The mean reduced inputs, ignoring inf values.

ray.rllib.utils.torch_utils.sequence_mask(lengths: Any, maxlen: Optional[int] = None, dtype=None, time_major: bool = False) Any[source]

Offers same behavior as tf.sequence_mask for torch.

Thanks to Dimitris Papatheodorou (https://discuss.pytorch.org/t/pytorch-equivalent-for-tf-sequence-mask/ 39036).

Parameters
  • lengths – The tensor of individual lengths to mask by.

  • maxlen – The maximum length to use for the time axis. If None, use the max of lengths.

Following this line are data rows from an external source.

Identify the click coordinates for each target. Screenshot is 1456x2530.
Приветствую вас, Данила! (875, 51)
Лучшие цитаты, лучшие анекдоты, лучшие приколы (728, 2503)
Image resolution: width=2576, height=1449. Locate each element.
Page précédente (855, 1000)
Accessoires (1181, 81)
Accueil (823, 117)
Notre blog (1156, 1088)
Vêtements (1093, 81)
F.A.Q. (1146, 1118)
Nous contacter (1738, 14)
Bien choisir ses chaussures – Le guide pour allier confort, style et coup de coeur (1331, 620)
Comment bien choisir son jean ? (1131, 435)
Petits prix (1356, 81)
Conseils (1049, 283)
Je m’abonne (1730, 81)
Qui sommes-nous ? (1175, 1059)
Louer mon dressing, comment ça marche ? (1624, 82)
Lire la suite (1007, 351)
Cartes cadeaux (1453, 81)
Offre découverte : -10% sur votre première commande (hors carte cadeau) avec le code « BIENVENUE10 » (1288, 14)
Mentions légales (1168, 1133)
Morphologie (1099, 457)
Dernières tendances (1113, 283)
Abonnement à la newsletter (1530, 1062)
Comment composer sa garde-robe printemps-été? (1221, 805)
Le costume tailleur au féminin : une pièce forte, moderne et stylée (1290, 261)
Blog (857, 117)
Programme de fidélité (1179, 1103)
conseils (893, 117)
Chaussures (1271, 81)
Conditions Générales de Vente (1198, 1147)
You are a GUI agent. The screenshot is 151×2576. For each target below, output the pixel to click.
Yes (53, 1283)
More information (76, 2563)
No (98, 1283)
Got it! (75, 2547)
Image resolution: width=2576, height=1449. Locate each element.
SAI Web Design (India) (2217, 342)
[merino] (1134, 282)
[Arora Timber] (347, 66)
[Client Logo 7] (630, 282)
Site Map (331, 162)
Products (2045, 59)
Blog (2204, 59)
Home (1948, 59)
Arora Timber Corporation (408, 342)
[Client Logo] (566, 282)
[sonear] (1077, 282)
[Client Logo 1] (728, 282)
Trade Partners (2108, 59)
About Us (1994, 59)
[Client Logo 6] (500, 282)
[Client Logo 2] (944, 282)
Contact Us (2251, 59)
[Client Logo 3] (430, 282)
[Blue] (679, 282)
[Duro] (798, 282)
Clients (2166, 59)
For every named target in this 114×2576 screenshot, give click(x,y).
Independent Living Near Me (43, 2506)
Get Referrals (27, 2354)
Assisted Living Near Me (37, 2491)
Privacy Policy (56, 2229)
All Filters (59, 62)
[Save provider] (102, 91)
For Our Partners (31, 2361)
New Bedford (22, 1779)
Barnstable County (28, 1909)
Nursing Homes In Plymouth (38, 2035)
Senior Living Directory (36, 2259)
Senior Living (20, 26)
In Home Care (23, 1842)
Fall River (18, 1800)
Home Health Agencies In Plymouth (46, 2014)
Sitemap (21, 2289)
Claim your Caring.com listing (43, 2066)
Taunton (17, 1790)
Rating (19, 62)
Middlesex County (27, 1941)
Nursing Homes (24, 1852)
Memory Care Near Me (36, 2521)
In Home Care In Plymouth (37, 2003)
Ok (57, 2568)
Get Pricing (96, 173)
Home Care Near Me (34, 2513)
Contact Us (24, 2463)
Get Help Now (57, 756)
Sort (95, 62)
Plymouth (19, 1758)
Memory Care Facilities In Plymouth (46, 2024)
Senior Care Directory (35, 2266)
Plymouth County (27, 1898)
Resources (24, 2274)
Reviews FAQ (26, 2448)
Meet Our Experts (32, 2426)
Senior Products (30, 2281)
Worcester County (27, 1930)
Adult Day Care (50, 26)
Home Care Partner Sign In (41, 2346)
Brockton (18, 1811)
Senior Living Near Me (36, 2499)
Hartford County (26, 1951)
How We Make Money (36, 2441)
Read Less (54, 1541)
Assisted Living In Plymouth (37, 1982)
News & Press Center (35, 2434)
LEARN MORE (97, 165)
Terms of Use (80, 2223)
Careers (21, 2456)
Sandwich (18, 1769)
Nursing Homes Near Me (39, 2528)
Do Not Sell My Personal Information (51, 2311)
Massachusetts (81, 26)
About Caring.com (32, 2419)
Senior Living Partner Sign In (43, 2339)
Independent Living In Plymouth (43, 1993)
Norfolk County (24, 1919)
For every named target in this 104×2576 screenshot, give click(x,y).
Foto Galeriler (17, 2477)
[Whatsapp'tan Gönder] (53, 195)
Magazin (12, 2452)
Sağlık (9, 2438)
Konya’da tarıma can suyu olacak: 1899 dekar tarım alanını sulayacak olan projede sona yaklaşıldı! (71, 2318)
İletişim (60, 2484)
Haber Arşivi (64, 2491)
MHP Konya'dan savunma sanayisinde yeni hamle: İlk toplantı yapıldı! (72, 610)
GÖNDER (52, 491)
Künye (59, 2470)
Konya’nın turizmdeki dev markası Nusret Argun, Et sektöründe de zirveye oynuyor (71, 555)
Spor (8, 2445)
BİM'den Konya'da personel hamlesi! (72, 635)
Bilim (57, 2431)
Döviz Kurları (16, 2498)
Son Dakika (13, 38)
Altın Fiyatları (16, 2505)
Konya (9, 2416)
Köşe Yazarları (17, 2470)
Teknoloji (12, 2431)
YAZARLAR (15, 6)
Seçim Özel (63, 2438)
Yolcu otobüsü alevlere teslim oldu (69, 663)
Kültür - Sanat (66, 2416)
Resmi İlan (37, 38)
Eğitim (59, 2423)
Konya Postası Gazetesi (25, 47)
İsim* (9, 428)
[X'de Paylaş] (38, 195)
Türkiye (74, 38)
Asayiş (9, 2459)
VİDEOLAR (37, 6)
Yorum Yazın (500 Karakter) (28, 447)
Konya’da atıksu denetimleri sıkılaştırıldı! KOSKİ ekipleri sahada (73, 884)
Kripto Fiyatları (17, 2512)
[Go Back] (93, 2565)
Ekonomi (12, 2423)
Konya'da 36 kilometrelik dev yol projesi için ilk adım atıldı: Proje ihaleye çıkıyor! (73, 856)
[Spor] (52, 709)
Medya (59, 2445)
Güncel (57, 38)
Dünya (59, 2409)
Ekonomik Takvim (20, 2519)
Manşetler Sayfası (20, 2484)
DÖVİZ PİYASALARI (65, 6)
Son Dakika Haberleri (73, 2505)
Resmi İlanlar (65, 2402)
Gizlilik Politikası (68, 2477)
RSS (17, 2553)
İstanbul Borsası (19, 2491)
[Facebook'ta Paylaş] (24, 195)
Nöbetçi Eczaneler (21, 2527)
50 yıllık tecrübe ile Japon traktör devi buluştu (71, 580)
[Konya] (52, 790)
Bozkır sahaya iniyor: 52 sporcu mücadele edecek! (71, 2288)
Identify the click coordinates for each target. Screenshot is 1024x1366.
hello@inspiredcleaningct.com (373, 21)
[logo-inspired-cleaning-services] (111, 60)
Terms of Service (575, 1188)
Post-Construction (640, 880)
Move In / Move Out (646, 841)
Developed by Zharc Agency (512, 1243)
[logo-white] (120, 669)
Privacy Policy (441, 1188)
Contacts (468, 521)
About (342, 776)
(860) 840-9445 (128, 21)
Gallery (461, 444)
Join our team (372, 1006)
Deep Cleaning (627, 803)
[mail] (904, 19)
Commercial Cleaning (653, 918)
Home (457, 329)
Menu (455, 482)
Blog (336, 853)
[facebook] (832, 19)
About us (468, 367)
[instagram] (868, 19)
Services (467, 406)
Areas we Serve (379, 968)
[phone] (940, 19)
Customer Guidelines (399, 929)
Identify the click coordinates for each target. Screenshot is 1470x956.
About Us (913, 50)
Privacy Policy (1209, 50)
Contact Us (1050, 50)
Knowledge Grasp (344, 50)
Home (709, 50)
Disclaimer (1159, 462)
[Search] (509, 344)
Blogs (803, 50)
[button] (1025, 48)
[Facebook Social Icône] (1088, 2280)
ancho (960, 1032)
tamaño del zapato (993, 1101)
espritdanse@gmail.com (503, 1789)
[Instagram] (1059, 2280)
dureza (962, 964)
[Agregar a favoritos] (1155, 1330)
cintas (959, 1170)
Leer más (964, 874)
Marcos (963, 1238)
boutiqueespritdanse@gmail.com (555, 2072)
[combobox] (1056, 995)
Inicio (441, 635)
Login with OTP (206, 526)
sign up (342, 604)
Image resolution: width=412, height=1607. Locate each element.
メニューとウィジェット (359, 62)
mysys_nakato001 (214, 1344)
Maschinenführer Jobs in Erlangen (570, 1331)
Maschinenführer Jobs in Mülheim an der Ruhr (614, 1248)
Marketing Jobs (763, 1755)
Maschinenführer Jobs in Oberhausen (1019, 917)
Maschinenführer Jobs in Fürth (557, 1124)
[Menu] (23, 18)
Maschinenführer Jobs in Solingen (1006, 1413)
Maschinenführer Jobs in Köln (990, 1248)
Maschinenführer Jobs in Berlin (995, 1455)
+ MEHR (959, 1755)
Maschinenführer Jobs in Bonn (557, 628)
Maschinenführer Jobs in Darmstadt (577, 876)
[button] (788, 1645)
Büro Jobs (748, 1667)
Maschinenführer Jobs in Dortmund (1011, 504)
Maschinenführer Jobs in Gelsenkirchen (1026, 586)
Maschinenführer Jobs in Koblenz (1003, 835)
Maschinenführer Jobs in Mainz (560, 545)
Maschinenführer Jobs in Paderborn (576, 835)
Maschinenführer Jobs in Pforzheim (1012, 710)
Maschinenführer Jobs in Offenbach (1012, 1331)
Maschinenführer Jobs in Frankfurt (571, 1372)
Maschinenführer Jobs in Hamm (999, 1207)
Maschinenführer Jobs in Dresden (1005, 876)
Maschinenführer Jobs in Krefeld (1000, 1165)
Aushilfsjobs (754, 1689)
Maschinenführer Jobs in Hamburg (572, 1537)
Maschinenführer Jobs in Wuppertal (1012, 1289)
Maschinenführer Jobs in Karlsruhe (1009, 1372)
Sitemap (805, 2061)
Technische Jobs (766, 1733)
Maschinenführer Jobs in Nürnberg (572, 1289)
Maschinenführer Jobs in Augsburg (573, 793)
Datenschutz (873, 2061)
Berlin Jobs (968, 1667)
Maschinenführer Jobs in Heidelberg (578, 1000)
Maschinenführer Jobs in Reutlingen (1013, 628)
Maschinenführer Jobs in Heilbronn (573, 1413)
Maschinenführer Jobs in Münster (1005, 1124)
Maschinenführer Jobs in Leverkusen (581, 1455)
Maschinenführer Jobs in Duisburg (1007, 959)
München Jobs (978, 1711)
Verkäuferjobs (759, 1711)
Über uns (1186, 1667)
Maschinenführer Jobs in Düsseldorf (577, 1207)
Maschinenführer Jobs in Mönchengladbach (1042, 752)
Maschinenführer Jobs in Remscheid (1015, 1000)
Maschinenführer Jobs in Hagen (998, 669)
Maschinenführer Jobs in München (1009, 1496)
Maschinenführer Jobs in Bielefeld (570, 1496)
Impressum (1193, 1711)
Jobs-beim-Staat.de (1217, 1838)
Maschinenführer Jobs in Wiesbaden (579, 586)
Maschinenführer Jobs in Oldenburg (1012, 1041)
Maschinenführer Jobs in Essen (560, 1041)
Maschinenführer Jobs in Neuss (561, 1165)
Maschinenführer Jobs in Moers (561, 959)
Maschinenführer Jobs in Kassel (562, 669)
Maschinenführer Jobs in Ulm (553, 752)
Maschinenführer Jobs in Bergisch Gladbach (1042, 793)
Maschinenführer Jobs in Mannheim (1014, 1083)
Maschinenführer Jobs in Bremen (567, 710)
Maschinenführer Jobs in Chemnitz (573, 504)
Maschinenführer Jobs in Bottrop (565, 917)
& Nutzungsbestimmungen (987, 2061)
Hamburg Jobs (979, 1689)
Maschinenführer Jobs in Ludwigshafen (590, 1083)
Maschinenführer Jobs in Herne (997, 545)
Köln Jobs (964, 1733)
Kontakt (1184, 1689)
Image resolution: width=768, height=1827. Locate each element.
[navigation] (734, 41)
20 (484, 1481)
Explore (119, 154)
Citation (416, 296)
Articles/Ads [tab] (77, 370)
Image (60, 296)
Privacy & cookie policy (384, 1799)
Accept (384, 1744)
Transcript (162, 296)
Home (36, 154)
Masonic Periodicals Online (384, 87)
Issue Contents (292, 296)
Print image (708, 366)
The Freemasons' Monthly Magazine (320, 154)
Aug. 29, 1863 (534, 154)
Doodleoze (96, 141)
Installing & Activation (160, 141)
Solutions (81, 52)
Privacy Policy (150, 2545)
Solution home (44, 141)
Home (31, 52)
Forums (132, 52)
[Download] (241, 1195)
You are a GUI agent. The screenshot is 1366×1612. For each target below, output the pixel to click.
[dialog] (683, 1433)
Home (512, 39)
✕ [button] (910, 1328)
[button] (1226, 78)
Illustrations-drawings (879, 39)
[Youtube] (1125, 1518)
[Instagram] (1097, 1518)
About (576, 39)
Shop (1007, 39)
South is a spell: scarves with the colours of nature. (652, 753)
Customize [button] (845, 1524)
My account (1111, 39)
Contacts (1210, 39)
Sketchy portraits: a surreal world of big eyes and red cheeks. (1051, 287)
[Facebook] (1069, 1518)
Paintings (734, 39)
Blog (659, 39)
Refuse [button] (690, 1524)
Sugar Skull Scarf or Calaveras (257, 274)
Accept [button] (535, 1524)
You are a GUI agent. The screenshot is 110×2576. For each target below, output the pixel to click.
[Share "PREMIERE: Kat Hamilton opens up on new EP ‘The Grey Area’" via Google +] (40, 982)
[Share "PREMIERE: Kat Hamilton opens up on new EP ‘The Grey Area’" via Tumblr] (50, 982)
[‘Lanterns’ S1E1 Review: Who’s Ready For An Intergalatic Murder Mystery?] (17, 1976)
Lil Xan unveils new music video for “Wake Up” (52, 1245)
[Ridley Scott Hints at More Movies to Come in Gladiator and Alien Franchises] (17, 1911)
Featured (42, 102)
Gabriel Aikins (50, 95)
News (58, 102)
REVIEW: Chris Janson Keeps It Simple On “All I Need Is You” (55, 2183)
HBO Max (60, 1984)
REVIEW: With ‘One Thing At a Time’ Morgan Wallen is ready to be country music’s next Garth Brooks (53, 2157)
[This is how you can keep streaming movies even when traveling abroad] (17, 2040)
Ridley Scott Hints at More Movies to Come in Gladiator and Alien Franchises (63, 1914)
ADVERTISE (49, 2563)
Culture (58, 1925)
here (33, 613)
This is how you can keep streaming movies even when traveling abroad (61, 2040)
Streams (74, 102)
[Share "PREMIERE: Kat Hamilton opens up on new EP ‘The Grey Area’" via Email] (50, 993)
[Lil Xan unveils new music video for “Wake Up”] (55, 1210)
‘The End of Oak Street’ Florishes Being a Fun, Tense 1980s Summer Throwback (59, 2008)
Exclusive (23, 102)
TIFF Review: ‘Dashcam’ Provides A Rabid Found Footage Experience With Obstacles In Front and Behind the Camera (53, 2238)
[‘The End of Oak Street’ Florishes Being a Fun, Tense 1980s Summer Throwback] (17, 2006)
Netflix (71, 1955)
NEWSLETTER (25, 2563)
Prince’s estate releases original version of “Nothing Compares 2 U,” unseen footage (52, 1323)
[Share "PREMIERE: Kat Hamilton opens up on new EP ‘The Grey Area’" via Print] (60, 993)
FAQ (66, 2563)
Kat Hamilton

  • dtype – The torch dtype to use for the resulting mask.

  • time_major – Whether to return the mask as [B, T] (False; default) or as [T, B] (True).

Returns

The sequence mask resulting from the given input and parameters.

ray.rllib.utils.torch_utils.set_torch_seed(seed: Optional[int] = None) None[source]

Sets the torch random seed to the given value.

Parameters

seed – The seed to use or None for no seeding.

ray.rllib.utils.torch_utils.softmax_cross_entropy_with_logits(logits: Any, labels: Any) Any[source]

Same behavior as tf.nn.softmax_cross_entropy_with_logits.

Parameters
  • x – The input predictions.

  • labels – The labels corresponding to x.

Returns

The resulting softmax cross-entropy given predictions and labels.